Daniel Spielman


Daniel Alan Spielman has been a professor of applied mathematics and computer science at Yale University since 2006. As of 2018, he is the Sterling Professor of Computer Science at Yale. He is also the Co-Director of the Yale Institute for Network Science, since its founding, and chair of the newly established Department of Statistics and Data Science.

Education

Daniel Spielman attended The Philadelphia School, Episcopal Academy, and Germantown Friends School.
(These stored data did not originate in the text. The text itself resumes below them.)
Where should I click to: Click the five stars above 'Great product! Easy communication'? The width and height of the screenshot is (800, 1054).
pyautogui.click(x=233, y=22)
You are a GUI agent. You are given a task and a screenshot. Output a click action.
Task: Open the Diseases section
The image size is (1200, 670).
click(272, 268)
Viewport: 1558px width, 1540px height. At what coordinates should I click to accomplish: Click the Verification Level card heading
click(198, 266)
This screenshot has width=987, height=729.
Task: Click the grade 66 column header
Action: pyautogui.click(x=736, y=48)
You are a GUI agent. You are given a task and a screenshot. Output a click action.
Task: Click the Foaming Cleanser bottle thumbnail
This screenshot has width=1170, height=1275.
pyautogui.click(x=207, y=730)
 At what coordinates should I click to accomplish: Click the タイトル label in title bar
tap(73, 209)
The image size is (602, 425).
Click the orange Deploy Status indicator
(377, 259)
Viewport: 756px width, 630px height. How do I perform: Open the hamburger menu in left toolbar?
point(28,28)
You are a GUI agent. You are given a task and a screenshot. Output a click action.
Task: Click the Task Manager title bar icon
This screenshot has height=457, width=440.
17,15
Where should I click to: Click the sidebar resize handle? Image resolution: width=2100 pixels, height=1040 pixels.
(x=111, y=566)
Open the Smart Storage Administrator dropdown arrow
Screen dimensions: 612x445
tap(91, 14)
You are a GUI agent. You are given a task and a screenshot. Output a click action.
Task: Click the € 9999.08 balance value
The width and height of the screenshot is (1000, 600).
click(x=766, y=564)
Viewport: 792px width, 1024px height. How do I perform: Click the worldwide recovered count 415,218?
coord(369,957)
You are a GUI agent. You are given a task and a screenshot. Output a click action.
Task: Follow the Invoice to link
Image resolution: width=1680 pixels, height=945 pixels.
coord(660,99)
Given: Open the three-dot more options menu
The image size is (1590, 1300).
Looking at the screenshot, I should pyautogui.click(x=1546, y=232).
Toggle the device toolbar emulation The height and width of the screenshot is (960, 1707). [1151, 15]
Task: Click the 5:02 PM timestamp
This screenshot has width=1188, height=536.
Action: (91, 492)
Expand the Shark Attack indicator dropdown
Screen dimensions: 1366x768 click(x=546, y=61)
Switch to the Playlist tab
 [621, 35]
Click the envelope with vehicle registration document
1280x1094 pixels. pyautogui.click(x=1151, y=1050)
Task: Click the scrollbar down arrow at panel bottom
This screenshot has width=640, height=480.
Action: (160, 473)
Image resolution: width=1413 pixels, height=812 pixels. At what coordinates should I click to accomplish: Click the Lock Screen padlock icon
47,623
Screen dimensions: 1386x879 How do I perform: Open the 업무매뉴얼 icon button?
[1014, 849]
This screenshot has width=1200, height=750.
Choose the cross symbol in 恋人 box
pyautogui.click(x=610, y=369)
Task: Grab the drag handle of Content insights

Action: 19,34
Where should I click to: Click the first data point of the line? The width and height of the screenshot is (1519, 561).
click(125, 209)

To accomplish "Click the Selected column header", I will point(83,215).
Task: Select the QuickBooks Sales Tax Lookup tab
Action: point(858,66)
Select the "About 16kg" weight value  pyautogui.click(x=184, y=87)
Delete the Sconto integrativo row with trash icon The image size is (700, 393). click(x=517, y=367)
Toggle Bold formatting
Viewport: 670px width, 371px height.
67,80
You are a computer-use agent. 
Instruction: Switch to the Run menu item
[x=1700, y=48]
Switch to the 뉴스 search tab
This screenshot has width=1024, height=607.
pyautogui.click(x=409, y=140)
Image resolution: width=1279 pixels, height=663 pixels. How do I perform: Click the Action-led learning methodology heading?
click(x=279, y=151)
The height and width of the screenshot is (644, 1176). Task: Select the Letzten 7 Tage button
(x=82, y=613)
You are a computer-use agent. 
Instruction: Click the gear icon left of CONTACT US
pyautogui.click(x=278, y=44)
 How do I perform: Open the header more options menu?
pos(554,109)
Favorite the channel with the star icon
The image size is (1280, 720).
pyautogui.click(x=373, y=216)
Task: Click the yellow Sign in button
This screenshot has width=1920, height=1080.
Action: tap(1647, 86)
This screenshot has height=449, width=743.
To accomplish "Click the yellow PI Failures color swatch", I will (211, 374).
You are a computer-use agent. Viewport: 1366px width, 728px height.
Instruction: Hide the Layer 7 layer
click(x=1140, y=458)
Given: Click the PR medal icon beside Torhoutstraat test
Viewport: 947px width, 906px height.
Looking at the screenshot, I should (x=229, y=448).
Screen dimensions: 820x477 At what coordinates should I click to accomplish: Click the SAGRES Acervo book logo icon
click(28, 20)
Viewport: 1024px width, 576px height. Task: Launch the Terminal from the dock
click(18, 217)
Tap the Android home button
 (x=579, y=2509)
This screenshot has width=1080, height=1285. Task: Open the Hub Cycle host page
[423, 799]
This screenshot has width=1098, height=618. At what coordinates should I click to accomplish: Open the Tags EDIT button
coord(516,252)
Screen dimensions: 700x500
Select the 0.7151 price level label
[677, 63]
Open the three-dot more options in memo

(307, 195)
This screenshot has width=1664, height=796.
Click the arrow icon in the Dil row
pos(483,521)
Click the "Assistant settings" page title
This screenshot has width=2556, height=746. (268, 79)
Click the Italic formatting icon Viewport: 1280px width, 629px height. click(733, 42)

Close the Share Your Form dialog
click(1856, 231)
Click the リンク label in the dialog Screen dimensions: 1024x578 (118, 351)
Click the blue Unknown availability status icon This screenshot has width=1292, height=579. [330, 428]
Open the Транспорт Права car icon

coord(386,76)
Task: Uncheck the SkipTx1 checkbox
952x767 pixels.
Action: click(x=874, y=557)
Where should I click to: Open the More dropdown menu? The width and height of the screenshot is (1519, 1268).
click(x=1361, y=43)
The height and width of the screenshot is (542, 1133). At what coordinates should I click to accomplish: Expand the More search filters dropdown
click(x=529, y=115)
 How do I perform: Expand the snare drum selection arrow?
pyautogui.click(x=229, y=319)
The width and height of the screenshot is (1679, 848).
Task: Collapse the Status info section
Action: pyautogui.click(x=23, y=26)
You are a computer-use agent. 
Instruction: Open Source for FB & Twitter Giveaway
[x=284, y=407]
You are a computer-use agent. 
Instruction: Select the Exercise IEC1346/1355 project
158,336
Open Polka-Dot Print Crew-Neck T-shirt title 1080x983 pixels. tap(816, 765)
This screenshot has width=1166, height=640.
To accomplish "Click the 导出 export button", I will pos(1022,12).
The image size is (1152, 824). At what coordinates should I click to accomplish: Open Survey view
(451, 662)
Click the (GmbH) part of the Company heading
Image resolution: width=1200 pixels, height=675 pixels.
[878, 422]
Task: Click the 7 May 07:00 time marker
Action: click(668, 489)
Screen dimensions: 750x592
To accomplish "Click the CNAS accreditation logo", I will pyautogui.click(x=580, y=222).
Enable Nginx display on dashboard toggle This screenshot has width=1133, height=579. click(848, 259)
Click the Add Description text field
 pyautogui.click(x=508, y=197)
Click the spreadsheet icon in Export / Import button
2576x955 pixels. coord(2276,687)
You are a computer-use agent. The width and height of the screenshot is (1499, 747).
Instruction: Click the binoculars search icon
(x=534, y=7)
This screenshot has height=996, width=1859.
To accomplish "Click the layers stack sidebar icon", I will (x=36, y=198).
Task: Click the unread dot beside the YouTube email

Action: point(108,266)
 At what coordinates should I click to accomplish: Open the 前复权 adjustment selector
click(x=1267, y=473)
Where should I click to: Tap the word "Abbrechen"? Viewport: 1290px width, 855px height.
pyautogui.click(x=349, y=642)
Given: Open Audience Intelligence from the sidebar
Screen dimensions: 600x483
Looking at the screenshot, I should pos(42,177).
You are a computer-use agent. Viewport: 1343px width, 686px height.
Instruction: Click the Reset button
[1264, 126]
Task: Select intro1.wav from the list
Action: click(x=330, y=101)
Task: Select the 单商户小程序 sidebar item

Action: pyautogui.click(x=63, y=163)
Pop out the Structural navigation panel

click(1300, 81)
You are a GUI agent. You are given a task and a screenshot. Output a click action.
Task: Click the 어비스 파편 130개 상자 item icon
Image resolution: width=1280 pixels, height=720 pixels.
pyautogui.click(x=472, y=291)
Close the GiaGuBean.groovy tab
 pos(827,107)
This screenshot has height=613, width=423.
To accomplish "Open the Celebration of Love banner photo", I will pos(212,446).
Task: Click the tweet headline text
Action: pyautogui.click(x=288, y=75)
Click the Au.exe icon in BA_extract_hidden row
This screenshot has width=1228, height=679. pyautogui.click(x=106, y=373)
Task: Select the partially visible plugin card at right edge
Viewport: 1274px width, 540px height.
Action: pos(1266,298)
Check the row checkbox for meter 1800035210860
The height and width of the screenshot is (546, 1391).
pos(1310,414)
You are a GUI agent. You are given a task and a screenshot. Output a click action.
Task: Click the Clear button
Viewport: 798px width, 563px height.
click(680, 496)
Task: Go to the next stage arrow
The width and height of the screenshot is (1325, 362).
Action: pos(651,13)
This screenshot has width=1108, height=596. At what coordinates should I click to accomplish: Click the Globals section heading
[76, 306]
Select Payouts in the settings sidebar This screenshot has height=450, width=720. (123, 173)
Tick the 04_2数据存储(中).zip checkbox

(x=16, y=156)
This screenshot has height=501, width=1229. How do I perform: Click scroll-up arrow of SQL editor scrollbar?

He received his bachelor of arts degree in mathematics and computer science from Yale University in 1992 and a PhD in applied mathematics from MIT in 1995. He taught in the Mathematics Department at MIT from 1996 to 2005.

Awards

Spielman and his collaborator Shang-Hua Teng have jointly won the Gödel Prize twice: in 2008 for their work on smoothed analysis of algorithms and in 2015 for their work on nearly-linear-time Laplacian solvers.
In 2010 he was awarded the Nevanlinna Prize "for smoothed analysis of Linear Programming, algorithms for graph-based codes and applications of graph theory to Numerical Computing" and the same year he was named a Fellow of the Association for Computing Machinery.
In 2012 he was part of the inaugural class of Simons Investigators providing $660,000 for five years for curiosity driven research.
In October 2012, he was named a recipient of the MacArthur Fellowship.
In 2013, together with Adam Marcus and Nikhil Srivastava, he provided a positive solution to the Kadison–Singer problem, a result that was awarded the 2014 Pólya Prize.
He gave a plenary lecture at the International Congress of Mathematicians in 2010.
In 2017 he was elected to the National Academy of Sciences.